[Pixel coordinate grounding data]
::::

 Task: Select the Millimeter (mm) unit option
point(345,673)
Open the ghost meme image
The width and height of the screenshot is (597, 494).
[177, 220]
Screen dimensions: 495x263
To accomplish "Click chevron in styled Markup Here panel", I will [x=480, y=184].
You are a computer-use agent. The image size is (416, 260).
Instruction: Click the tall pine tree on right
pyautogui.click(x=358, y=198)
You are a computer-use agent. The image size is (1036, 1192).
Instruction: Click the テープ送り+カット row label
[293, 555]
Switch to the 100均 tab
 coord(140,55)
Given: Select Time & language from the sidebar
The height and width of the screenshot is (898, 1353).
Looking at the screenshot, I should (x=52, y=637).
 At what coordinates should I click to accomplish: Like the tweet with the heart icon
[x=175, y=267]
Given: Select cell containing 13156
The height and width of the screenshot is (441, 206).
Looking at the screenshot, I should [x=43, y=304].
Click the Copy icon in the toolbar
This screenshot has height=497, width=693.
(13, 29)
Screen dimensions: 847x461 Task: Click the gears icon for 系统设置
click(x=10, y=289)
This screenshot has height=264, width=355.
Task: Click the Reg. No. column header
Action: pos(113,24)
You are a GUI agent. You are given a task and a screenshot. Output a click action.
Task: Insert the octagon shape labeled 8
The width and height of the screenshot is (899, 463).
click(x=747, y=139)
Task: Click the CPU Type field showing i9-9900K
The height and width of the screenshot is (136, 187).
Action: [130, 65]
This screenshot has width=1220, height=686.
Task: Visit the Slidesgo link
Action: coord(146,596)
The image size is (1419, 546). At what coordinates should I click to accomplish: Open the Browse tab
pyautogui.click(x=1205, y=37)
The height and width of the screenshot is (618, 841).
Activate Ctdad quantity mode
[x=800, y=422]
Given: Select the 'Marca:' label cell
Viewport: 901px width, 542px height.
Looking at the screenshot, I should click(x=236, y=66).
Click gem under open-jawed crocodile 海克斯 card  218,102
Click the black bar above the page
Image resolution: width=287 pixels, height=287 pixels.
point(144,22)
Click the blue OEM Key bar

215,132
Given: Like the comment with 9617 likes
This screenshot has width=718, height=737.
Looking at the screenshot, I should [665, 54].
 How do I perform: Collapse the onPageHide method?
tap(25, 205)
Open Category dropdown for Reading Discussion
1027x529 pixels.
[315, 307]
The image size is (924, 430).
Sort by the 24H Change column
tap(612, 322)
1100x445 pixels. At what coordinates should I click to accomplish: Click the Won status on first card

::::

If a line in the records has the word "computer", copy that line.

RESULT OF THIS TASK:
You are a computer-use agent. The image size is (416, 260).
You are a computer-use agent. The image size is (1036, 1192).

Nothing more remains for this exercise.